While it may be a last resort, it should be treated as a necessary weapon, particularly if you just can’t get out from under your bills.
“I would say 50% of the people realize its going to be cathartic and 50% think going in it is going to be a shameful process,” says Bill Kelly, founder and president of Kelly Financial Services in Braintree, Mass.
“But I can tell you by meeting with them after they are done, they are totally different people. Even the credit industry understands, the Visa and MasterCard companies, they understand, they would rather have a rehabilitated debtor they can do business with again someday than have somebody they have to spend hundreds of thousands of dollars chasing in order to keep their books in order.”
There are two types of bankruptcies. Most likely, you will file for Chapter 7, which allows you to keep property like your house and car. Almost all other debts are paid after liquidating some assets, and often those debts are paid at a reduced rate. You’re still on the hook for child support, property taxes and student loans, but the big bills – namely those from credit cards – are handled.
Chapter 13, which is known as an individual reorganization, is similar, but it has the advantage of stopping a foreclosure and allowing you to file a plan to pay back debts. But not everyone has the income to put forward a viable Chapter 13 plan.
Note: Your credit, as you might imagine, will be crushed once you file. Chapter 7 filings stay on your credit report for 10 years, while Chapter 13 filings show for seven years.
“What you should file for each is up to the filer, but whatever you file is going to have a negative impact on your credit,” says Kelly.
So, how did we get here? There are a number of factors. The ABI study largely blamed the housing crisis, as with the drop in home values leaving baby boomers with little or no home equity. Baby boomers were also more likely to refinance our mortgages, even when it wasn’t appropriate.

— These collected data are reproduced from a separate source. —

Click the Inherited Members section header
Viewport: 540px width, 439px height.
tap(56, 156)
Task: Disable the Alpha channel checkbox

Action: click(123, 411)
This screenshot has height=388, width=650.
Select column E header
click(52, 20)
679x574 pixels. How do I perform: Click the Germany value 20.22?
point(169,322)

We also took on too much credit-card debt, in addition to having to pay higher health care costs – not just for ourselves, but for our children and, often, our parents.
But there are also cultural issues, according to Kelly. The generation before the boomers dipped their toes into debt as they spent more to offer their children more luxuries – the ones they didn’t have going through the Depression. “My dad always had a used car until 1964, when he got a Pontiac Tempest,” Kelly said “It was $2,300, and you would have thought he was John Rockefeller. They bought that car on time payments."

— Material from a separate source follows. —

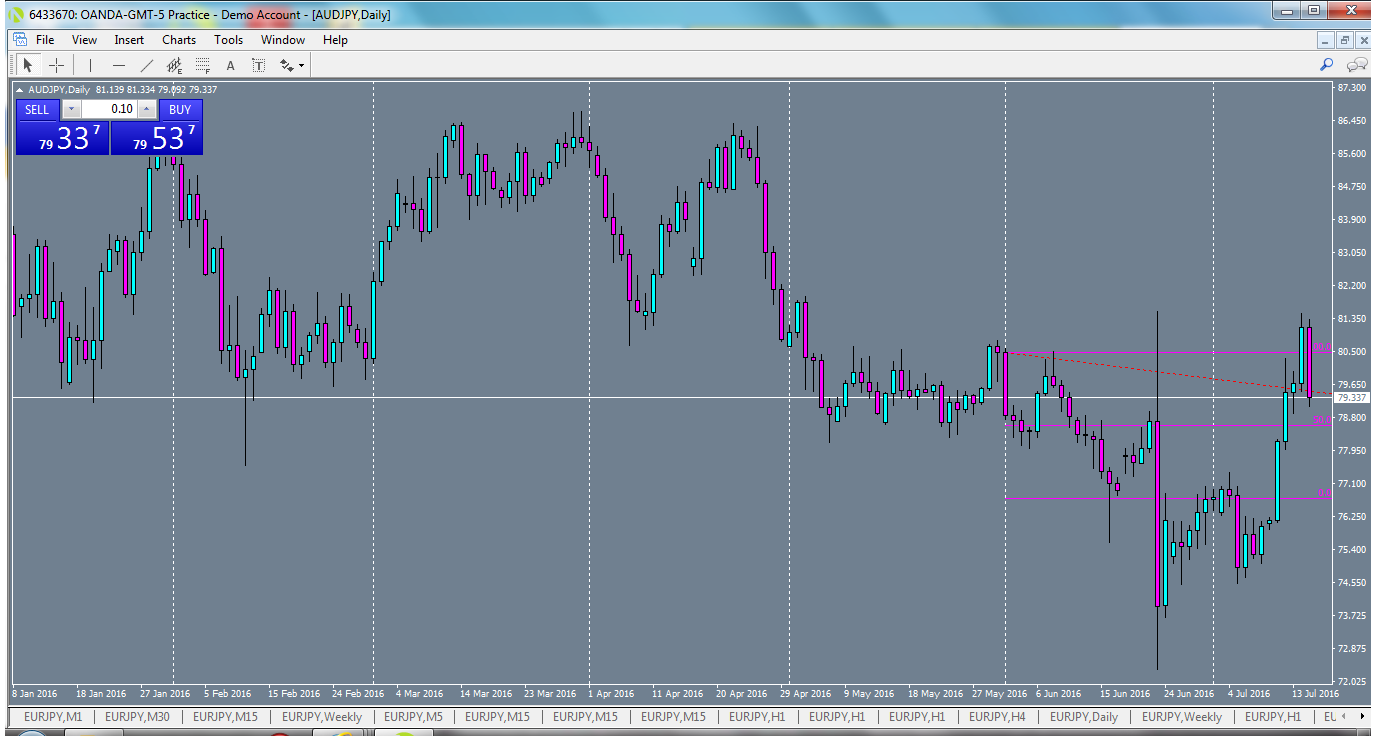
Task: Select the Text annotation tool
Action: [x=230, y=64]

“The boomers grew up watching people go into debt. Most of the time, they paid it off, but debt became normal to them, whereas it was a new phenomenon to their folks.”
Boomers took it a step forward. In addition to new cars and other luxuries, they also had to handle the explosion of student loan costs, both for themselves and for their children. And nursing-home costs for parents. And new gadgets like iPhones. “No one ever said, ‘no.’” he said.
Add to all this sour soup the fact that, after years of saving for our retirement, we’ve had to suffer through a terrible market environment that has wiped our much of our 401(k)s. In the end, many of us have found ourselves with little financial wiggle room.
Of course, there are ways to avoid bankruptcy, provided you have the foresight to see problems on the horizon. It always helps to pay off unsecured debt, namely those high-interest credit cards, quickly, and then pump the excess money back into your retirement savings, financial planners say. Also, you can lower your secured debt by maybe downsizing your house or not buying a new car when a used one would do. And, of course, try to stay in your job as long as possible to ensure regular income and health insurance.
But, if you find yourself in the situation of needing the protection to file for the protection the bankruptcy code provides, don’t worry about the stigma.
“I would say it has helped more people I know than hurt by a long shot, maybe 10 – 1,” Kelly said.



You must login to comment.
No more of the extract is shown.